Зато у нас в академии после разоблачения «преступных действий врага народа Берии» «возник» митинг. Такого рода митинги официально назывались «стихийными». Вдруг на какой-нибудь кондитерской фабрике «возникал» митинг, скажем в защиту трудящихся никому не ведомого Лаоса. Надо ли объяснять, что стихийные митинги тщательно готовились и что собрание действительно импровизированное грозило участникам жестокими репрессиями!
Так вот, в июле в нашем актовом зале (теперь здесь, как и до революции, церковь) обличали Берию. Всё как всегда. Но один молодой художник, кажется аспирант, до того распалился и потерял представление о реальности, что обвинил своего коллегу в «потере политической бдительности». «Как он мог, — восклицал правдоискатель, — написать подхалимскую картину о предателе Берии!» Он как-то очень удачно подзабыл, что еще недавно Берия числился великим государственным деятелем и любые сомнения в его величии были бы немедленно караемы. Или не забыл, а воспользовался моментом, общим смятением умов и той рабской вседозволенностью, которая помогала топить неугодных, гробить соперников, опираясь не на логику, а на всеобщее темное воодушевление, неизбывное «революционное сознание».
Немало слышал этот зал. И прославления Сталина, и разоблачения Берии. И поношения западного искусства, когда весьма почтенный (уже и в ту пору носитель всех возможных наград и званий) живописец, руководитель мастерской, содрогаясь от праведного гнева, выкликал: «Мы будем беспощадно бороться с некритическим отношением ко всякого рода импрессионистам, вроде Ван Гога и Матисса!» Именно так — «импрессионисты Ван Гог и Матисс».
Потом он заходил сюда же как в «храм Божий». И учил студентов писать картины на вполне православные темы.

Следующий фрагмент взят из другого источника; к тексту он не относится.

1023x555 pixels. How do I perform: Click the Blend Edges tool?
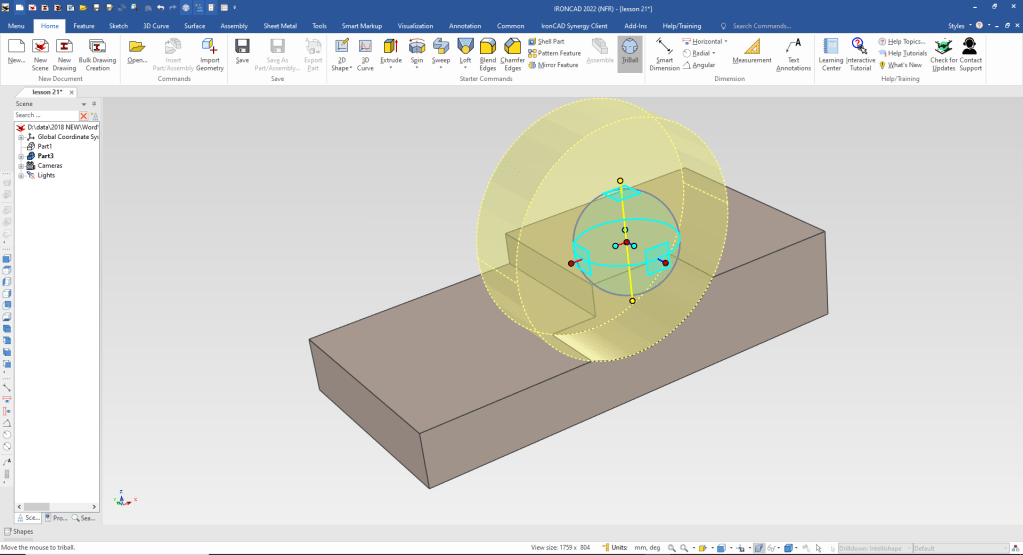[488, 54]
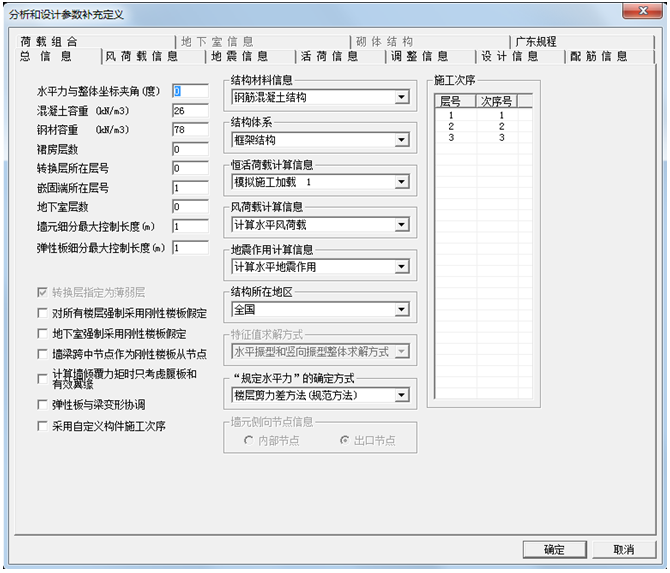
Task: Check 弹性板与梁变形协调 option
Action: point(41,405)
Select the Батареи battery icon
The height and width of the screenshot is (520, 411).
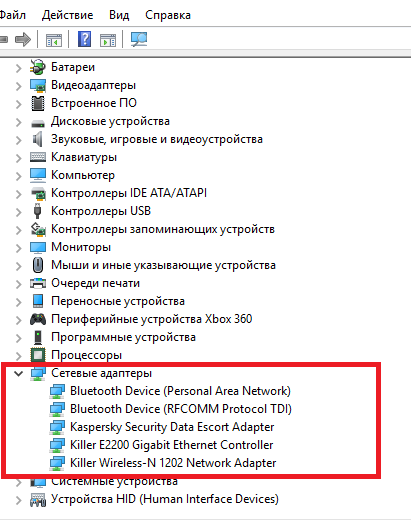point(38,67)
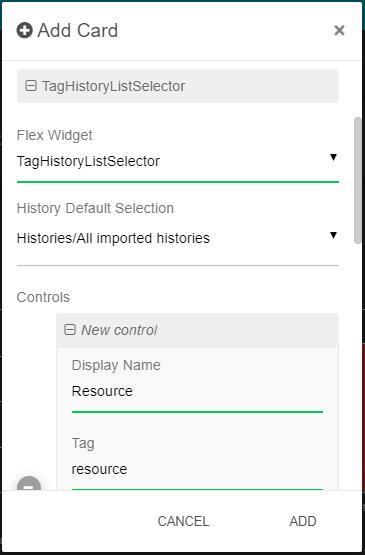The width and height of the screenshot is (365, 555).
Task: Click the Display Name label text
Action: tap(116, 365)
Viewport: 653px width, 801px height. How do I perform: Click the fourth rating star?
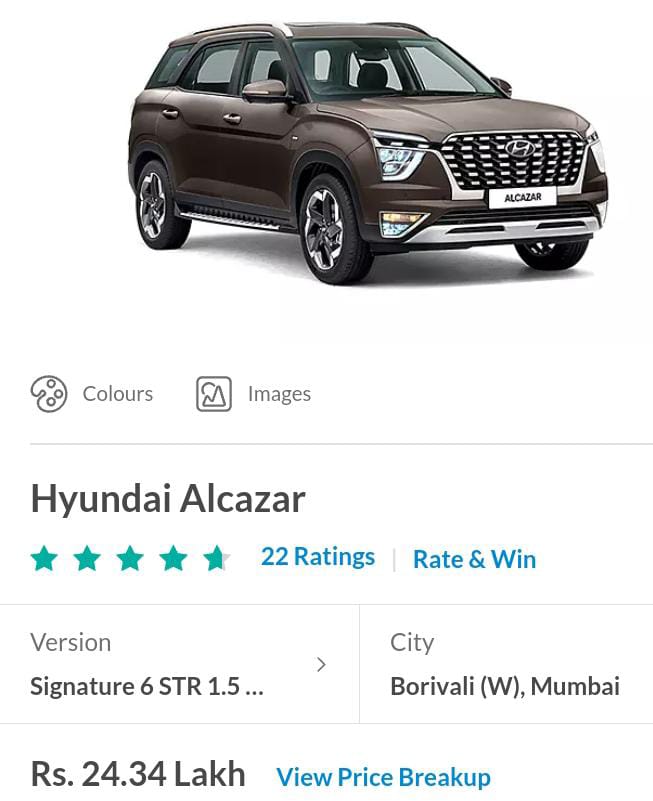173,558
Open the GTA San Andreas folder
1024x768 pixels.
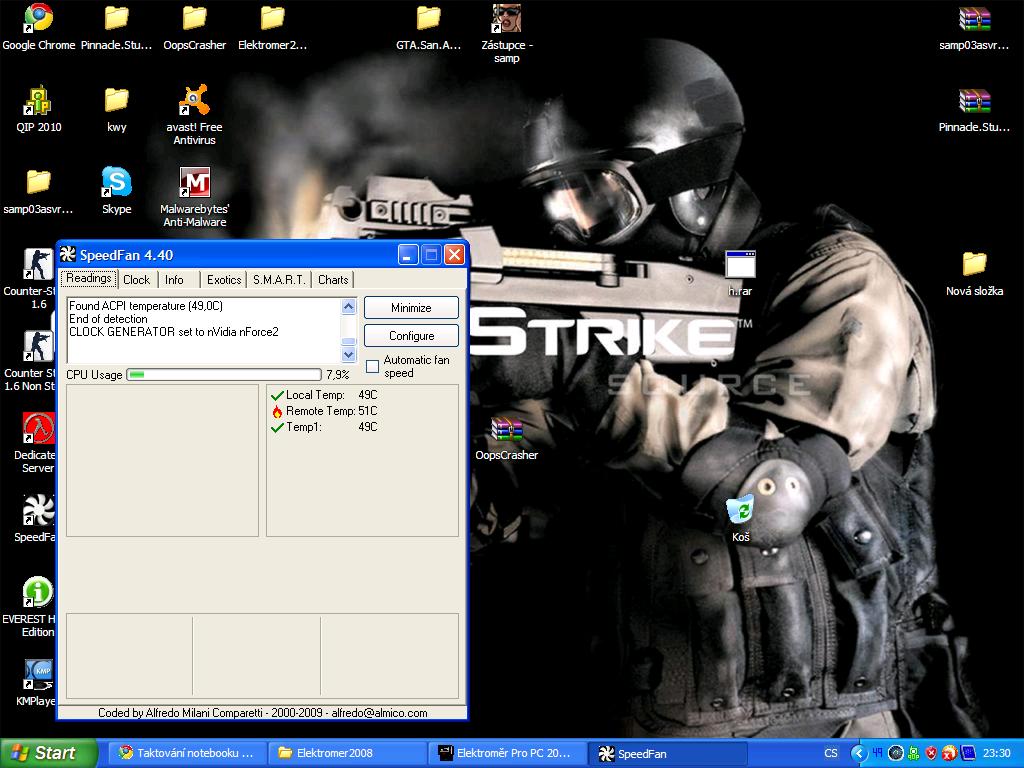428,19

Да и один ли он таков?
Нас приучали ведь не только к верноподданничеству, менять кумиров безропотно и воодушевленно нас приучали тоже.
Все же политика оставалась тогда фоном. Тревожным, иногда беспокойно обнадеживающим. Но главным были наши обыденные дела.
У меня сохранились дневники тех лет, но по ним восстановить мысли решительно невозможно. Совершенно не понимаю, о чем я разговаривал и как разговаривал с людьми. Весь я был ненастоящий, мыслил лишь литературными образами, а то и штампами. Только страх, вечный Танатос, хотя и слова-то такого не знал я тогда.